Demonstrate an understanding of the production and characteristics of radiation.

Objectives:

  • Define differential absorption.
  • Correlate the relationship of kVp and mA with differential absorption.
  • List two factors, which determine differential absorption of x-rays.
  • Explain exponential attenuation.
  • Define and describe secondary radiation.
  • Differentiate between radiopaque and radiolucent.
  • Differentiate between primary, secondary, and remnant radiation..
  • State the effects of kV and atomic number on the production of secondary radiation.
  • Compare the production of bremsstrahlung radiation with the production of characteristic radiation.
  • Discuss the relationships of wavelength and frequency to beam characteristics.

Demonstrate an understanding of radiographic image formation.

Objectives:

  • Correlate the quality of the x-ray beam with selective tissue absorption within the patient.
  • Relate the process of ionization to a silver bromide crystal exposed to x-radiation and/or light.
  • Explain the location, chemical composition, and the function of the sensitization speck.
  • Correlate the sensitization speck to the process of latent image formation.
  • List the steps involved in the formation of the latent image.

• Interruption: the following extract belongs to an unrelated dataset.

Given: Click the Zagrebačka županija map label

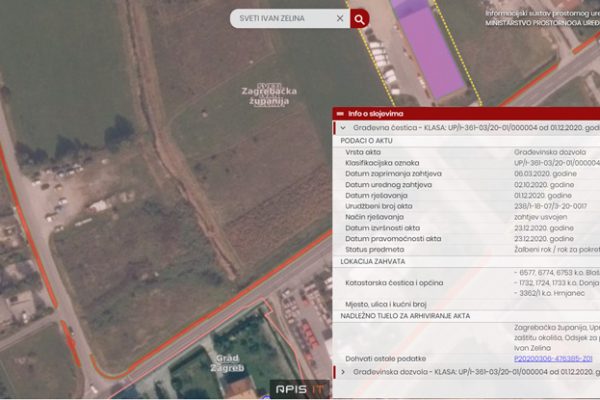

Demonstrate an understanding of x-ray film, handling and processing.

Objectives:

  • Diagram and label a cross-section of double emulsion radiographic film.
  • State the composition and function of each component of radiographic film.
  • Describe the chemical process of silver-bromide crystal production.
  • Differentiate between the different types of film and their application.
  • Describe film artifacts and list the causes.
  • Identify the components in the developer and fixer.
  • State the general and specific functions of each component in the developer and fixer.
  • Identify the main systems in the automatic processor and describe the role of each in radiographic processing.
  • Correlate latent image formation with visible image formation.

The student will demonstrate an understanding of image recording systems and their relationship to visible image formation.

Objectives:

  • Draw and label a cross-section of an intensifying screen.
  • Differentiate between fluorescence and phosphorescence.
  • Identify the compounds most commonly utilized in intensifying screens.
  • Explain the relationship between intensifying screens and latent image formation.
  • Discuss the principle characteristics of radiographic intensifying screens.
  • Discuss the importance of spectral matching of screens and films.
  • Explain the relationship between crystal size and speed of intensifying screens.
  • Explain the relationship between screen thickness and screen speed.
  • Correlate the use of intensifying screens with patient dose.

Demonstrate an understanding of methods of radiation control and their use.

Objectives:

  • Identify three classifications of beam restrictors.
  • Discuss the construction of each type of beam restrictor.
  • List the advantages and disadvantages of each type of beam restrictor.
  • Discuss PBL and its use in imaging.
  • Correlate the relationship between beam restrictors and scattered radiation.
  • State the purpose of a radiographic grid.
  • Explain the different types of grids.
  • Diagram and label a cross-section of a radiographic grid.
  • Explain the significance of grid ratio and grid frequency in relation to the remnant beam.
  • Compare and contrast stationary and moving grids.
  • Define beam filtration and the various types.
  • Explain the purpose of beam filtration related to patient dose and scattered radiation production.